§ Условие задачи
Подхватите текст о воображении в литературе и допишите его продолжение, начиная сразу после последнего предложения.

§ Исходный текст
****************************************
ДЕЯТЕЛЬНОСТЬ ВООБРАЖЕНИЯ В ЛИТЕРАТУРЕ. – Все высокие чувства человечества, в сущности, заключены в двух формах любви – в любви половой, которая служит представительницей семейных привязанностей, и в любви к человечеству, которой, в случае нужды, должны быть принесены в жертву семейные привязанности.

Итак, всякое истинное человеческое счастье сводится к одной из двух форм любви, к любви половой или семейной, и к сочувствию; поддельное, ложное счастье добывается чувственностью, жадностью и тщеславием; оно дается без труда, взамен другого, человек, естественно, хватается за него, наполняет им свою жизнь и навсегда лишается возможности узнать настоящее счастье.

Сочувствие[3] выражается не столько в жалости, которую внушают нам люди, ниже нас стоящие, сколько в радости, которую нам доставляют люди, стоящие выше нас; в том и другом случае воображение, посредством которого мы понимаем природу другого человека, и способность ставить себя на его место обусловливает самое чувство. Человек, лишенный воображения, не способен ни к благоговению, ни к доброте.

Главное назначение литературных произведений и драмы – насколько возможно пополнить недостаток воображения в массе. Однако в характере самых этих произведений, судя по степени воображения автора, существует любопытное различие.

Во-первых, известно ли вам, что такое драма? Что такое поэма, что такое роман? Я хочу сказать, известны ли вам неизменные, необходимые различия литературной цели, вызвавшие употребления этих отличительных названий? Ради ясности назовем сначала все три рода произведений поэмами. Если они хороши, это действительно поэмы, будь они в стихах или в прозе. Всякое изображение человека, действительно созданное фантазией, – поэтично; но существует три рода поэзии – драматическая, лирическая и эпическая.

Драматический поэт выражает чужие чувства и молчит о своих.

Поэт лирический выражает собственные чувства.

Поэт эпический рассказывает о внешних обстоятельствах и событиях жизни других людей и прибегает к выражению их чувств, а также и своих собственных, только по мере надобности.

Следовательно, драматическая поэзия имеет дело исключительно с чувством, она презирает внешние обстоятельства.

Поэзия лирическая может говорить обо всем, что волнует душу поэта; эпическая настаивает на внешних обстоятельствах и выражает чувства настолько, насколько они отражаются в событиях.

Возьмем для примера поединок между принцем Уэльским и Готспером в «Генрихе IV»; по характеру события он совершенно соответствуете поединку между Фитц-Джемсом и Родериком в «Деве Озера». Но Шекспир изобразил происшествие с точки зрения чисто драматической, а Вальтера Скотт – с эпической.
****************************************
§ Исходные данные
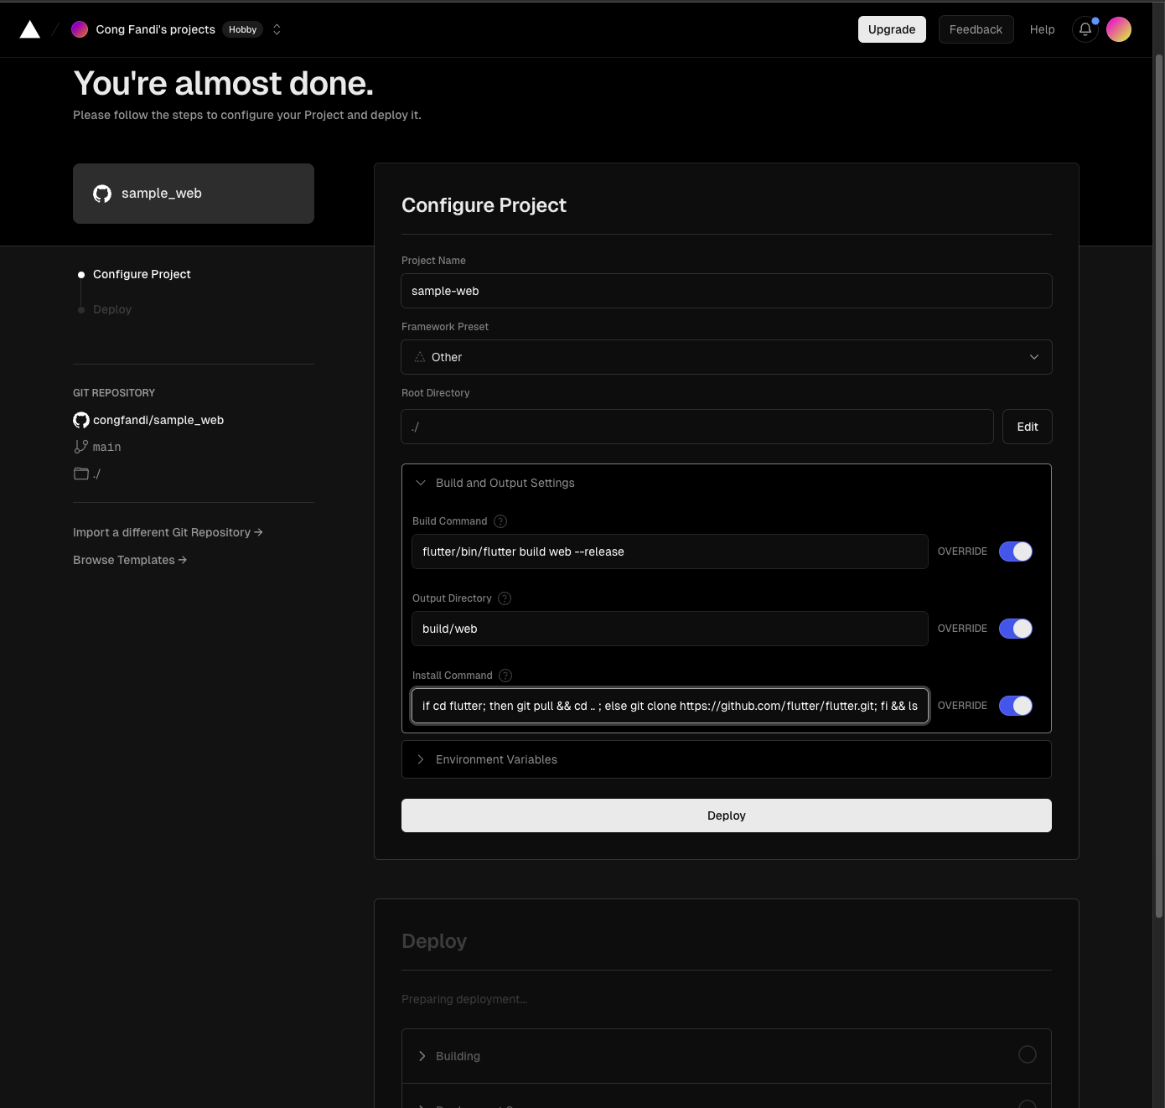Open the Framework Preset dropdown

[726, 357]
****************************************
§ Ответ к заданию
Шекспир не описывает ни удара, ни раны; его сценическое указание коротко: «Готспер ранен и падает». Скотт дает подробное описание всех внешних обстоятельств и заключительная черта делает его изображение образцовыми в смысле эпоса.

Таково техническое различие между тремя родами творчества, но степень силы каждого из них зависит от степени способности писателя поставить себя на место другого человека.

Свои ли чувства он выражает, или чувства других, выражает ли только их чувство, или передает окружающие их обстоятельства, сила его зависит от способности чувствовать за другого, или, иными словами, – вообразить себе другого.

Литературные произведения, лишенные всякой поэзии или чувства, совершенно антипоэтические, принадлежат людям, у которых нет воображения; достоинства их (конечно, я говорю не о плохой литературе) заключаются в остроумии и здравом смысле, заменяющих воображение.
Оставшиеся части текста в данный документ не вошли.